Ngoc-Thanh Dinh scite author profile

This paper analyzes the trade-off issue between energy efficiency and packet delivery latency among existing duty-cycling MAC protocols in wireless sensor networks for low data-rate periodic-reporting applications. We then propose a novel and practical wake-up time self-Learning MAC (L-MAC) protocol in which the key idea is to reuse beacon messages of receiver-initiated MAC protocols to enable nodes to coordinate their wakeup time with their parent nodes without incurring extra communication overhead. Based on the self-learning mechanism we propose, L-MAC builds an on-demand staggered scheduler to allow a node to forward packets continuously to the sink node. We present an analytical model, and conduct extensive simulations and testbed experiments to show that L-MAC achieves significant higher energy efficiency compared to the state-of-the-art asynchronous MAC protocols and a similar result of latency compared to synchronous MAC protocols.
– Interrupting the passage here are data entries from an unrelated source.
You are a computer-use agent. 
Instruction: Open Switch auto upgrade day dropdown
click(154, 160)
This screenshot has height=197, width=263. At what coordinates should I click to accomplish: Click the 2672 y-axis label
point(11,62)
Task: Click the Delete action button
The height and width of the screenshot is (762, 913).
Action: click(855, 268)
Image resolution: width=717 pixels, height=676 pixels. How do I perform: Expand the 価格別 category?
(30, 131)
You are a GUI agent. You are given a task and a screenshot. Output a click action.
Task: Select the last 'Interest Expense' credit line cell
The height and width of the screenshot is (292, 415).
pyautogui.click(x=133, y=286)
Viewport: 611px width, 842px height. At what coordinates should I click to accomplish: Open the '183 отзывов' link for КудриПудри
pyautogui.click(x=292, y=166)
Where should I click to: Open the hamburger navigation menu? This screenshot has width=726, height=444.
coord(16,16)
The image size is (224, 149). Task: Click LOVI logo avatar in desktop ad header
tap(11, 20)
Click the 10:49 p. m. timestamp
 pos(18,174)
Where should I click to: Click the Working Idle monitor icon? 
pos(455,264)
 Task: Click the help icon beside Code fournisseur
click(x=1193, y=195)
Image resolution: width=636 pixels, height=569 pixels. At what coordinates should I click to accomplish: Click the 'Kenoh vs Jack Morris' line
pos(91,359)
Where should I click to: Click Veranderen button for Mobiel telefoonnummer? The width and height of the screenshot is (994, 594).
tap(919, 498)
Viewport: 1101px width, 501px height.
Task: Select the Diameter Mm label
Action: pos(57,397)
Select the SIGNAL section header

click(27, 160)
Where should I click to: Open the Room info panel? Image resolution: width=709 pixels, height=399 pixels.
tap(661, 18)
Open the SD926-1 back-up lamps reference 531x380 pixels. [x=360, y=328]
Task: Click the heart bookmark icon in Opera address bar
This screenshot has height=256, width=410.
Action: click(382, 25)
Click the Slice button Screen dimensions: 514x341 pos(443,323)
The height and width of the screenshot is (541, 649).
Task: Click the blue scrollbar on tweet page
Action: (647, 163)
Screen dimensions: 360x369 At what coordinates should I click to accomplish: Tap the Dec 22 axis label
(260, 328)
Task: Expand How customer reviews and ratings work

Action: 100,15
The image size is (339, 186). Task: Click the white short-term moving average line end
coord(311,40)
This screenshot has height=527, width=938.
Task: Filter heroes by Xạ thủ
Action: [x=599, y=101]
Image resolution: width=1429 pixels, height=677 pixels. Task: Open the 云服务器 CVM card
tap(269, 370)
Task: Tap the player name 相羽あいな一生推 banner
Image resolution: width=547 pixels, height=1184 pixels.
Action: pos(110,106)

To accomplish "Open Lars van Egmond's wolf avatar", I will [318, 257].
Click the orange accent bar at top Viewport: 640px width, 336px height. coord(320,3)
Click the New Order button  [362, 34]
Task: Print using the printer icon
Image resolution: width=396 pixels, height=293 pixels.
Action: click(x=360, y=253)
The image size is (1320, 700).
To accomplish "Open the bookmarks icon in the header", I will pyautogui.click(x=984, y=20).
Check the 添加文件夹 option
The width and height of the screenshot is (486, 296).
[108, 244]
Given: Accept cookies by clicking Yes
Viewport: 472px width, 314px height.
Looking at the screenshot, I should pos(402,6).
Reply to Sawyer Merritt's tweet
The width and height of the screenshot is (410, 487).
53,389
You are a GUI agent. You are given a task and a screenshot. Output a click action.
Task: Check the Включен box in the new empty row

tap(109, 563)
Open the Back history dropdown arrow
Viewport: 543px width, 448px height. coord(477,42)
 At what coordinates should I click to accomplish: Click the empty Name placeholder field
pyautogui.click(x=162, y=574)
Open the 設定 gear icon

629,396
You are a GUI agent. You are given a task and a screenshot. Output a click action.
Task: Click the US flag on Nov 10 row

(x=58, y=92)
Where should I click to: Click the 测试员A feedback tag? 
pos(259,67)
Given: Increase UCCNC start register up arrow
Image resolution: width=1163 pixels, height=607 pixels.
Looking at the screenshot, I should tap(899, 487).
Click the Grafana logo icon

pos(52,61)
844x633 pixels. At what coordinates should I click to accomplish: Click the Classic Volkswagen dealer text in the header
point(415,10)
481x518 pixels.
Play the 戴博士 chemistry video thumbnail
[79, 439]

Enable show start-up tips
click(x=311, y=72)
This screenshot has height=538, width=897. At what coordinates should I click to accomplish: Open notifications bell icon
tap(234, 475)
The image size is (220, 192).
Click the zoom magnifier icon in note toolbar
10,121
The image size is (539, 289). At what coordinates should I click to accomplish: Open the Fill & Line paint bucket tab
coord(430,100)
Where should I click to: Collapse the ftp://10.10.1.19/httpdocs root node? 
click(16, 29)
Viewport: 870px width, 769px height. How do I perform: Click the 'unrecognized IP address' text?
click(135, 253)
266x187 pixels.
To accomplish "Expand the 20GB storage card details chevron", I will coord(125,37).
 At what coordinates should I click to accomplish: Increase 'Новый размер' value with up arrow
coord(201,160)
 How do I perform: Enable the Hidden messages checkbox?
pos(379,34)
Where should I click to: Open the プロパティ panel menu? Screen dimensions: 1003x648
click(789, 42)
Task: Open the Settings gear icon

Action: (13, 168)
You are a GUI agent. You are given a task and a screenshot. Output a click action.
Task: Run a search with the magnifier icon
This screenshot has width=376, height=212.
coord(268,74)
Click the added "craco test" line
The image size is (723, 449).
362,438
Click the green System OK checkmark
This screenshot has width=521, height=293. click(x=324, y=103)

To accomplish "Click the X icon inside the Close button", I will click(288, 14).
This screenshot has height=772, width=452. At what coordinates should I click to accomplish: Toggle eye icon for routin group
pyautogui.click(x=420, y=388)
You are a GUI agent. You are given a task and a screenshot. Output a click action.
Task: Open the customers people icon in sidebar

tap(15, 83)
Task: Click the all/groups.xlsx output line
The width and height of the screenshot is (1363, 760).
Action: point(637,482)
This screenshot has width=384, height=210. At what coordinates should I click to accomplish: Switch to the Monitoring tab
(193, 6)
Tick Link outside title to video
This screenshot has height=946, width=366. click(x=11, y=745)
In particular, under QoS requirements with an upper bound value for one-hop packet delivery latency within 1 s and a lower bound value for packet delivery ratio within 95%, results show that the duty cycle of L-MAC is improved by more than 3.8 times and the end-to-end packet delivery latency of L-MAC is reduced by more than 7 times compared to those of AS-MAC and other state-of-the-art MAC protocols, respectively, in case of the packet generation interval of 1 minute. L-MAC hence achieves high performance in both energy efficiency and packet delivery latency.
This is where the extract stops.